Lo hanno fatto salire in macchina con un pretesto. Lo hanno portato in campagna, lontano da sguardi indiscreti, lontano da tutti. Lì la furia cieca si è scatenata contro l’uomo. Due contro uno, un gioco facile, un colpo da vigliacchi.
Lo hanno colpito ripetutamente, con un masso di quasi dieci chili. Uno, due, tre colpi in pieno volto, e poi ancora, in testa e al torace. Lui ha perso i sensi ed è svenuto. A quel punto gli hanno rubato il bottino: 500 euro che lui aveva appena prelevato in posta. Convinti che fosse morto lo hanno gettato in una scarpata vicino alla diga Ogliastro. Dovevano nascondere le tracce, disfarsi in fretta e furia del corpo per non farsi scoprire.
Ma la forza d’animo di Giuseppe Sinistra, 36 anni, l’ha aiutato a risalire sulla strada dove ha fermato un automobilista che ha provveduto a trasportarlo alla Guardia medica di Raddusa, per poi essere trasportato all’ospedale di Piazza Armerina. All’uomo, disabile, affetto da lievi disturbi psichici, sono state riscontrate diverse fratture al volto e numerose ferite. Ma secondo i medici non sarebbe in pericolo di vita, restarà in osservazione ancora per circa ventiquattro ore. Giuseppe è riuscito anche a fare i nomi degli aggressori.

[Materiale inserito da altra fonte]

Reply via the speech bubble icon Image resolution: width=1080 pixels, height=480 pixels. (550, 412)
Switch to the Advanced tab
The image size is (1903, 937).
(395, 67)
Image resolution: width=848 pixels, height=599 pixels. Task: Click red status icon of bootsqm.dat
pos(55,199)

Agli inquirenti sono bastati pochi minuti per trovarli e arrestarli. Giuseppe Gurrera, un pastore pregiudicato di 28 anni, e un minorenne di 16 anni, operaio, ora dovranno rispondere all’accusa di tentato omicidio.
I due aggressori, quando sono stati arrestati, avevano in tasca 250 euro ciascuno, dopo aver diviso la somma di 500 euro, l’importo della pensione, sottratta a Sinistra.

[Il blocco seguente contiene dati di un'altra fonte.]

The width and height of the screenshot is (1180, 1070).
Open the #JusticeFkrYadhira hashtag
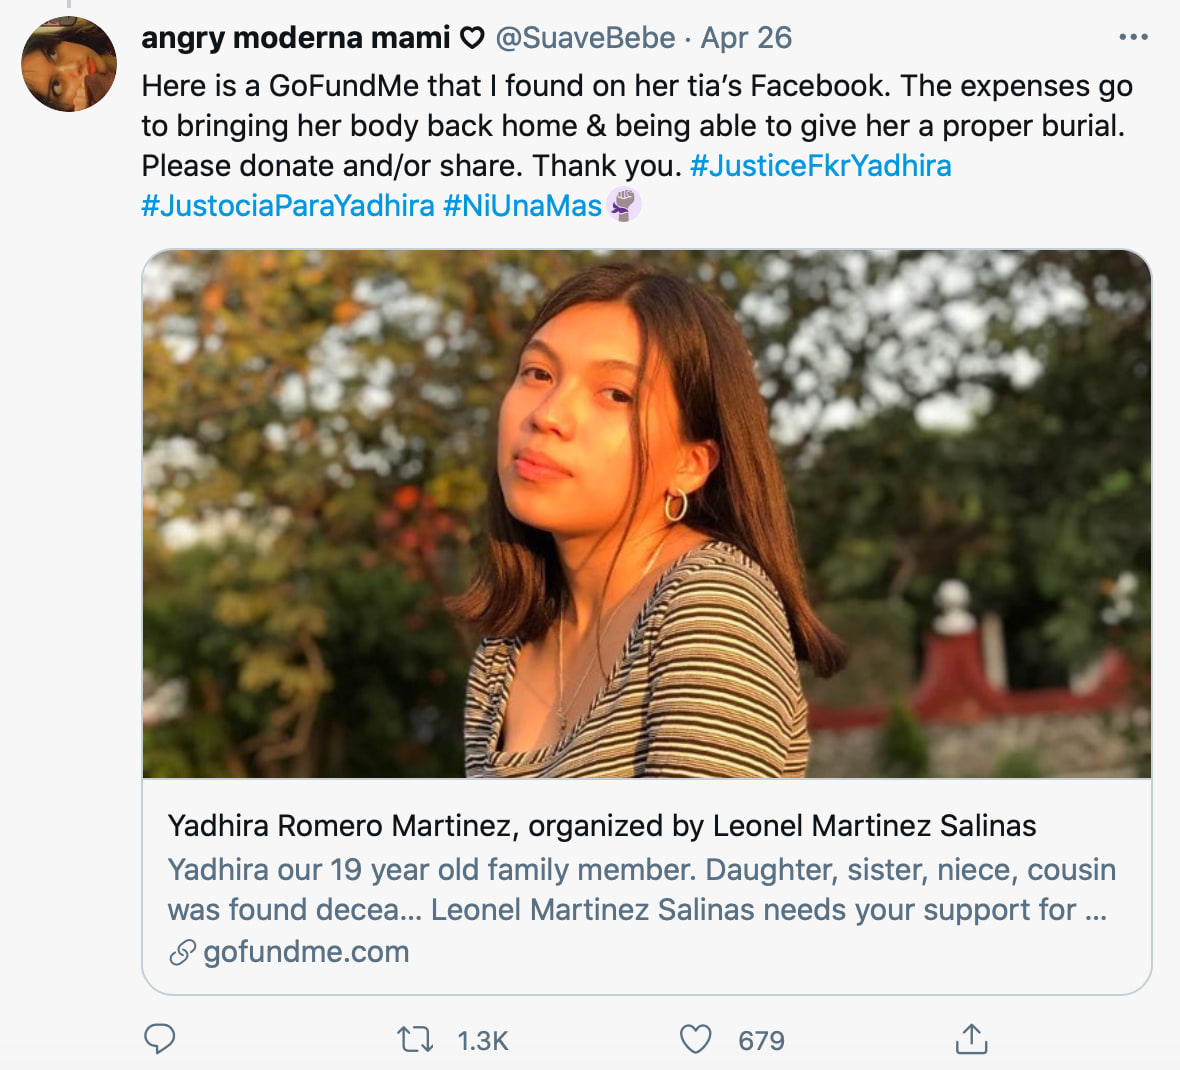pos(820,166)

Secondo la ricostruzione della stessa vittima, dopo un prelievo di 500 euro all’ufficio postale di Piazza Armerina, aveva trascorso tutta la giornata assieme agli aggressori. Una circostanza confermata dalla dichiarazione dei carabinieri che lunedì mattina avevano fermato l’auto con a bordo i due malviventi per un controllo di routine.
Sul caso sta indagando il pm di Enna Marco Sabella, mentre per il tribunale per i Minori di Caltanissetta l’indagine è seguita dal pm Patrizia Martucci.
La notizia ben presto è diventata di dominio pubblico in paese destando parecchia rabbia. Giuseppe Sinistra è descritto come una persona perbene. Non ha mai fatto del male a nessuno.
È stato sempre un tipo tranquillo. Da quando lo scorso anno è rientrato da Ravenna nella sua casa natale, non è stato più lui.
Il divorzio dalla moglie e il fatto di non poter vedere i due figli, lo hanno distrutto a livello psicologico.
Il medico gli aveva diagnosticato una forma di depressione. Vive assieme al fratello trentenne nella casa dei genitori che sono entrambi deceduti.